The trimStart rabbit hole
I was bragging to David about a particularly impressive piece of TypeScript code I wrote last week
if (body.trim().startsWith('<')) { //100% infallible xml detection
He, rightly, pointed out that trimStart
would probably be more efficient. Of course it would! However when I went to make that change there was only trim
, trimLeft
and trimRight
in my TypeScript auto-complete drop down.
Odd. This was for sure a real function because it appears in the MDN docs.
A reasonable person would have used trimLeft and moved on but it was Monday and I was full of passion for programming. So I went down the rabbit hole.

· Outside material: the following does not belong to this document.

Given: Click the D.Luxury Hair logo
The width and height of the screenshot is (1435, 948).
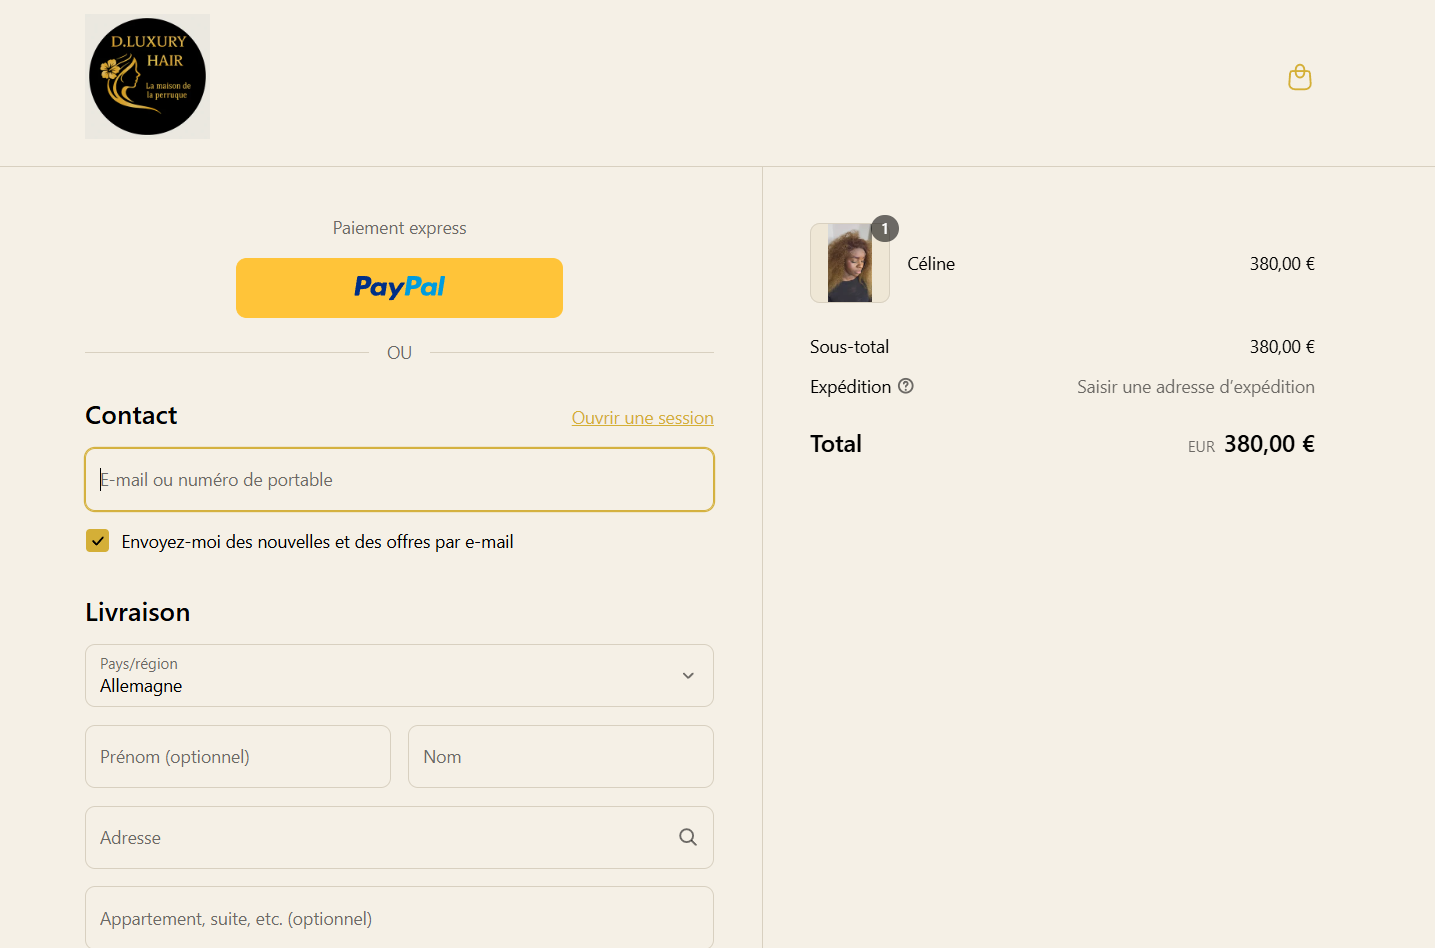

Checking out the TypeScript directory in my node_modules I found that there were quite a few definition files in there. These were the definition files that described the JavaScript language itself rather than any libraries. Included in that bunch was one called lib.es2019.string.d.ts
. This file contained changes which were made to the language in es2019.
interface String {
/** Removes the trailing white space and line terminator characters from a string. */
trimEnd(): string;
/** Removes the leading white space and line terminator characters from a string. */
trimStart(): string;
/** Removes the leading white space and line terminator characters from a string. */
trimLeft(): string;
/** Removes the trailing white space and line terminator characters from a string. */
trimRight(): string;
}
So I must be targeting the wrong thing! Sure enough in my tsconfig.js
I was targeting es5
on this project. When we started this was using an older version of node on lambda that didn’t have support for more recent versions of ES. I checked and the lambda was running node 12.18.3 and support for ES2020 landed in node 12.9 so I was good to move up to es2020 as a target.
Incidentally you can check the running node version in JavaScript by running
console.log('Versions: ' + JSON.stringify(process.versions));
After updating my tsconfig.js
and restarting the language server all was right in the world.